구체적으로는 Cry3Aa 프로모터와 가장 적합한 UP 엘리먼트를 찾기 위해 축퇴 프라이머(degenerate primer)를 이용하여 UP 엘리먼트 부위에 핵산 서열 다양성을 제공하였고, Cry3Aa 프로모터와 결합했을 때 가장 발현량 증가를 가져오는 엘리먼트를 스크리닝하고자 하였다. 이에 따라 상기 제조된 프로모터 변이체를 포함하는 GFP(Green Fluorescence Protein)를 리포터 단백질로 발현하는 벡터를 바실러스 서브틸리스(Bacillus subtilis)에 형질전환하여 하위 목적 유전자에 해당하는 GFP의 발현량을 확인하였다. 이를 통해 발현능 증가가 우수한 7개의 프로모터를 선별하였다. 선발된 프로모터는 각각 PuryC1(서열번호 9), PuryC3(서열번호 10), PuryC4(서열번호 11), PuryC11(서열번호 12), PuryC13(서열번호 13), PuryC19(서열번호 14) 및 PuryC23(서열번호 15)으로 명명하였다. 상기 선별된 프로모터들은 모두 목적 유전자의 발현량을 30배 이상 증가시키는 것을 확인하였다(도 1).
다른 하나의 양태로서, 본 발명은 상기 프로모터 변이체 서열을 포함하는 벡터에 관한 것이다.
본 발명에서 용어, "벡터(Vector)"란 적당한 숙주세포에서 목적 단백질을 발현할 수 있는 발현 벡터로서, 유전자 삽입물이 발현되도록 작동 가능하게 연결된 필수적인 조절 요소를 포함하는 유전자 작제물을 말한다.
일반적으로 플라스미드 벡터는 염색체 외의 환형 이중가닥 DNA이고, 세포 내에 존재하며 다양한 기능을 한다. 항생물질에 내성을 가진 물질 및 박테리오신(Bacteriocin)을 생산하여 유사한 균주나 종들을 죽이는 저해 물질로 작용하고, 색소 생성, 화합물 분해, 질소 고정과 같은 생리학적 기능을 수행한다. 최고 약 10kb되는 길이의 외래 DNA 절편을 삽입하기 위해서 제한효소 부위를 가지고 있다.

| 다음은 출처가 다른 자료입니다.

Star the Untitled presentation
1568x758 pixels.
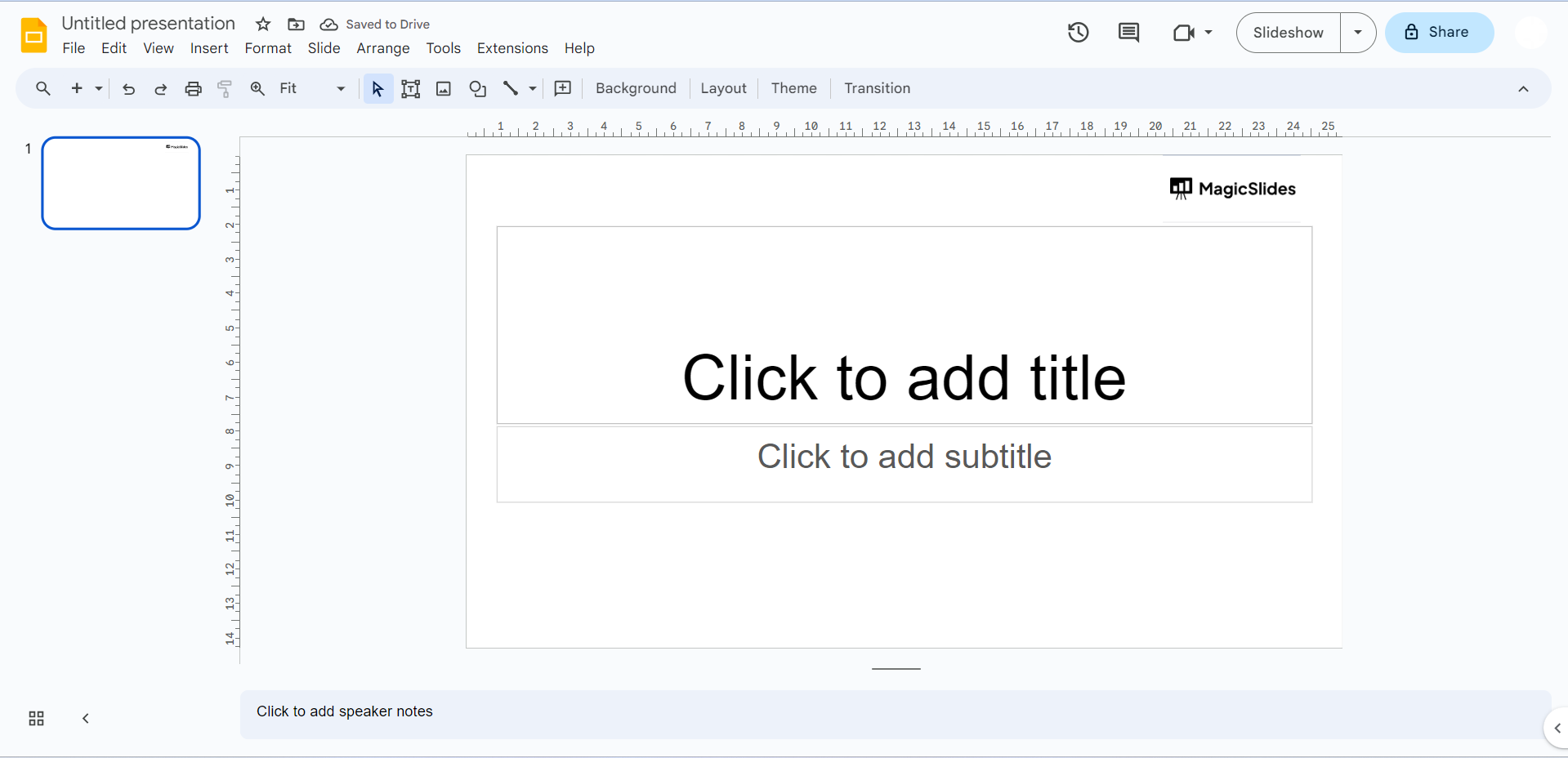[x=263, y=25]
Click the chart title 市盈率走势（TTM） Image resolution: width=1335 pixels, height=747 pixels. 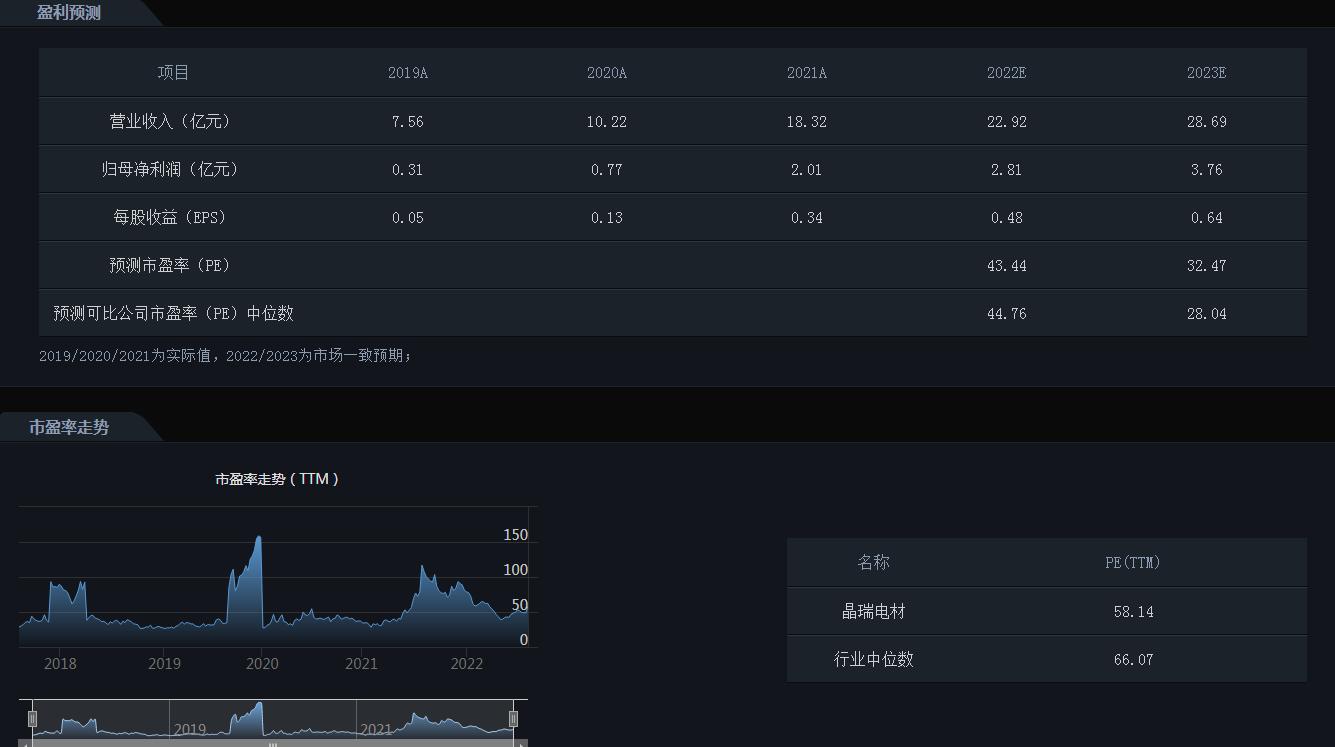(278, 479)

벡터로 사용되는 플라스미드와 박테리오파지의 중대한 단점인 상대적으로 작은 DNA 절편만 삽입할 수 있는 것은 플라스미드와 파지 DNA의 조작된 혼성체인 코스미드(Cosmid)를 사용하여 더 큰 DNA 절편을 클로닝 할 수 있다. 파지 입자 안으로 포장되어 들어가는 코스(cos) 부위가 있고, 세균 숙주에서 복제하는 플라스미드의 복제 시작점과 플라스미드를 선별할 수 있는 유전자를 가지고 있다. 박테리오파지 벡터 같이 시험관 내에서 단백질 외피로 포장되지만, 포장된 DNA가 대장균 숙주세포를 감염한 후에, 그 DNA는 박테리오파지 DNA보다는 플라스미드 형태로 복제하고, 용균되지 않는다. 크기는 2.5kb, 숙주세포를 감염하여 포장된 후에 cos 부위가 37에서 52kb까지 분리되면, 외래 DNA를 삽입체로 수용한다. 일반적으로 35에서 45kb가 코스미드 벡터(Cosmid vector)로 클로닝 될 수 있다.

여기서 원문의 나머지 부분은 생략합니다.